Freedom came at a significant price for Salah Amani.
The journey from his native land – the troubled Kurdistan Region of Iran – to peaceful Auburn was long and difficult. It nearly cost him his life.
But now that he has discovered the comforts of the Pacific Northwest, the 35-year-old man isn’t about to turn back.
Even if it means never seeing his family again.
“Sometimes in your life, you have to weigh things,” said Amani, during a break between customers at his Forza Coffee franchise, just inside the North Auburn Top Food & Drug store. “You have to choose. You have to weigh whether you like or don’t like your life.
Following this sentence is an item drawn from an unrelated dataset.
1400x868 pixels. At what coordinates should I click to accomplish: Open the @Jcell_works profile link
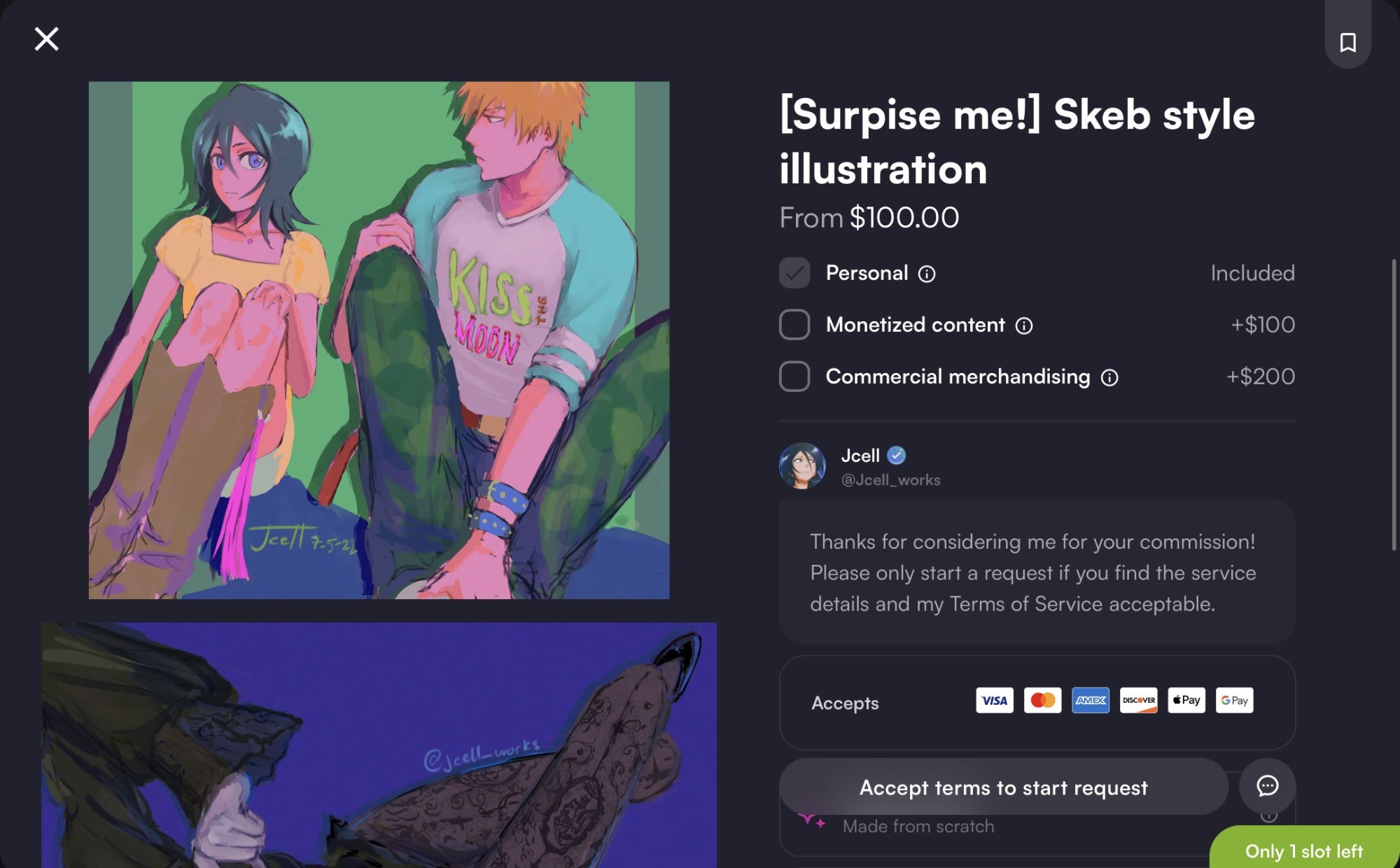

I decided I wanted a better life. I wanted a future for myself.”
So Amani fled. He found refuge. He found a way to put behind him the violence that engulfed his past, the turmoil of his ethnically and politically torn region and reach for something better.
He found that new beginning in Auburn.
“I am happy now,” he said. “I am working. I have independence.”
Growing up in Kurdistan – “the land of Kurds” in mountainous northwest Iran bordering Iraq and Turkey – was anything but peaceful. It was a country divided then, much like it is today.
The Islamic Republic regime has long imposed a series of discriminative policies in Kurdistan, which finally led to the military occupation of the region, widespread poverty among its massive population, suppression of Kurdish culture, drug addiction (especially among youth), religious suppression, forced migration, imprisonment, terror, torture and the killing of anybody who opposed the regime’s tyrannical policies.
Kurds in Iran are officially recognized as a minority, although the government has not designated any Iranian territory as ethnically Kurdish.
As a child, Amani saw the conflict first hand. He witnessed police whisk away some of his friends and kill them.
His father died in jail as a political prisoner.
For Amani, the pain and suffering proved too much, the situation hopeless. Fed up with the repression of his people and the growing problems of mass poverty and unemployment, Amani fled to find a better life.
He was 14 years old.
Amani followed other Kurdish refugees across the border into Iraq. It was a 13-day walk.
Aligned with the Komala party, he worked in radio as a translator for seven years. He was educated and cared for in the Kurdish settlement.
But Amani couldn’t completely escape the troubles of a militarized border zone. One night, Iranian militants found and shot him in the chin.
“I nearly died,” he said. “I spent a year in a Baghdad hospital, recovering.”
With the help of his friends, Amani found the means to leave a dangerous place. He fled to Turkey, and after a long and complicated process, came to the United States through cooperative efforts between officials from the United Nations and YMCA International Services in Houston.
He soon found work and the means to survive, thanks to stateside refugee resettlement assistance.
Friends and circumstances eventually brought Amani to the Northwest where he opened a coffee shop.
It is here he found his love, Sima Javanmard Ghazi, a Kurdish emigrant and the granddaughter of Qazi Muhammad, a former nationalist and religious Kurdish leader.
They recently wed.
“We are happy together and working together,” she said. “We wish that all people can be as free.”
Amani and his wife are thankful for the new beginning, even if it has come with some emotional expense. Amani left behind two brothers, a sister and a mother, who since has remarried. Javanmard Ghazi left behind a son from a previous marriage. Pasha was 6 months old the last time she saw him.
“It is something she is not happy to talk about,” Amani said.
The couple plan to have children of their own someday. They have hopes and dreams, and here they have the opportunity to pursue them.
“I see there is life in other world,” Amani said. “I felt I could change my life in another world. And I am thankful to be in America, to be in Auburn.”